What lines below mention the word "Given"? Copy each one.

Provided records below:

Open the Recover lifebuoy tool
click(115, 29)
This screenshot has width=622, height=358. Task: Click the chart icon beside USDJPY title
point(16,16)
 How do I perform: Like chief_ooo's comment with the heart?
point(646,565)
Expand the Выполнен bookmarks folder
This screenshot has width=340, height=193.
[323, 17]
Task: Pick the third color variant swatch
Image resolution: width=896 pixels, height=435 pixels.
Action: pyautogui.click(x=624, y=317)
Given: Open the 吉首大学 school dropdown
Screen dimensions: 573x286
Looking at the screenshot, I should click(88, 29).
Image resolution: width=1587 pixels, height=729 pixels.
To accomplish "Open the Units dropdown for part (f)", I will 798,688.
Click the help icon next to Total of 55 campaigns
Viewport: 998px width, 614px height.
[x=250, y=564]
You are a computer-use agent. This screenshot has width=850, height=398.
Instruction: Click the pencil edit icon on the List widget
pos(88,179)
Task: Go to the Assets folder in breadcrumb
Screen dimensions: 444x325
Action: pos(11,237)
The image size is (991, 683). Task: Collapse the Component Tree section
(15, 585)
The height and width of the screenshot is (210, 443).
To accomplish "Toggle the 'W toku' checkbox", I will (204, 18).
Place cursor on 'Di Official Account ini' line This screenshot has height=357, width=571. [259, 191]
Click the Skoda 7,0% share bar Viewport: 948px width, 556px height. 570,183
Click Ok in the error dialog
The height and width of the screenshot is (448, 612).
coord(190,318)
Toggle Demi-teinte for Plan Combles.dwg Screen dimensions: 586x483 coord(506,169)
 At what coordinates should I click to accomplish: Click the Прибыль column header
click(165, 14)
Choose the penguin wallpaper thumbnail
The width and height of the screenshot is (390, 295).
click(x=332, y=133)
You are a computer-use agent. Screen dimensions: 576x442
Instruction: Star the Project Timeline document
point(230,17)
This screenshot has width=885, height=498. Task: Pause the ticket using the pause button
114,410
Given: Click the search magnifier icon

End of Provided records.

# Your solution:
Given: Open the 吉首大学 school dropdown
Given: Click the search magnifier icon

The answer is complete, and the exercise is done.